Kathryn Celia Davis (born 1978) is an American lawyer who serves as a judge of the United States Court of Federal Claims.

Education 

Davis earned a Bachelor of Science from Boston University and a Juris Doctor, cum laude, from the Temple University Beasley School of Law.

Legal and academic career 

During 2001–2002, she was a project assistant at Jones Day. From 2003–2004, Davis was a law clerk to Judge Rayford Means of the Philadelphia County Court of Common Pleas, Criminal Trial Division. In the summer of 2004 she was a summer associate at McKissock & Hoffman and then from 2005–2007, she worked as an associate for the same firm. From 2007–2008, Davis was an associate at Burns White. From 2008–2020, Davis was a lawyer at the United States Department of Justice. She joined the United States Department of Justice Civil Division in 2008 as a trial attorney and served as senior counsel in the Federal Programs Branch from 2014–2020. Since 2018 she has been a professorial lecturer in law at the George Washington University Law School, where she teaches a course in legal research and writing.

Federal judicial service 

On October 16, 2019, President Donald Trump announced his intent to nominate Davis to serve as a judge of the United States Court of Federal Claims. On November 19, 2019, her nomination was sent to the United States Senate. President Trump nominated Davis to the seat on the United States Court of Federal Claims vacated by Judge Charles F. Lettow, who assumed senior status on July 13, 2018. On January 3, 2020, her nomination was returned to the President under Rule XXXI, Paragraph 6 of the Senate. On February 4, 2020, she was renominated to the same seat. A hearing on her nomination before the Senate Judiciary Committee was held on February 12, 2020. On May 14, 2020, her nomination was reported out of committee by a 12–10 vote. On December 2, 2020, the United States Senate invoked cloture on her nomination by a 51–44 vote. Her nomination was confirmed later that day by a 51–45 vote. She received her judicial commission on December 16, 2020. She was sworn into office on December 18, 2020.

Information given
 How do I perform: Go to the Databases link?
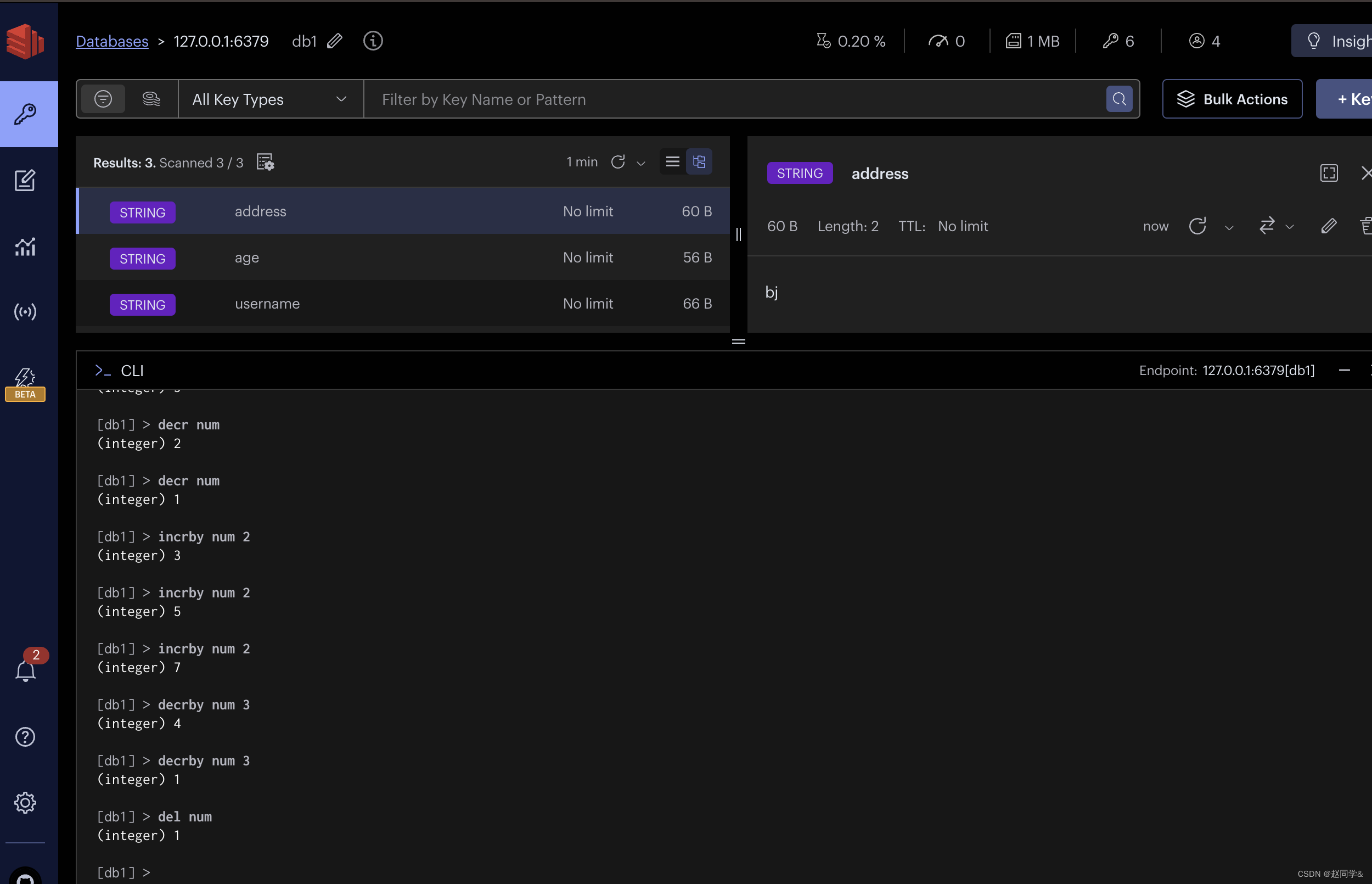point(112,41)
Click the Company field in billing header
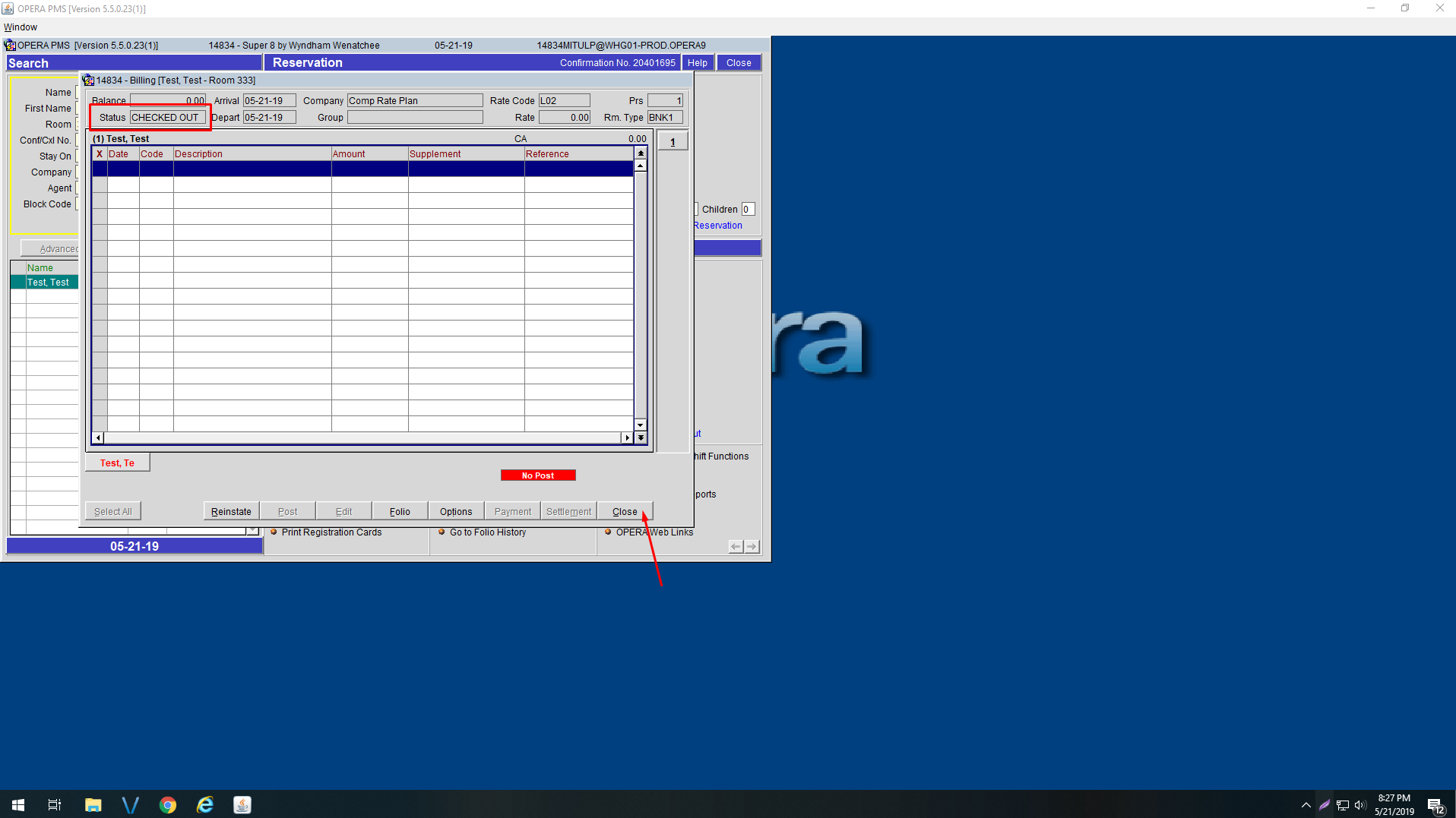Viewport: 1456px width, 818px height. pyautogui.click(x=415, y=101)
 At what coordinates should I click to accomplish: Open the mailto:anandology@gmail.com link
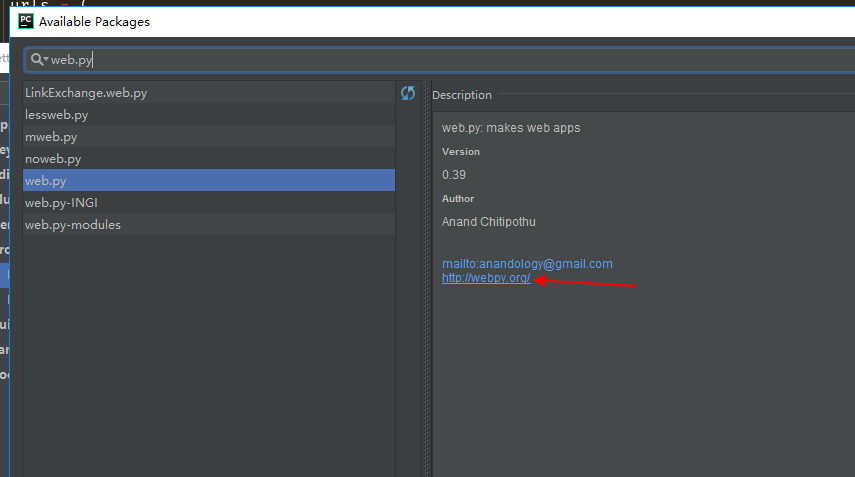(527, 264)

Set task
In the biography of Kathryn Celia Davis, what was the Senate vote that confirmed her nomination to the Court of Federal Claims?

Complete response
51–45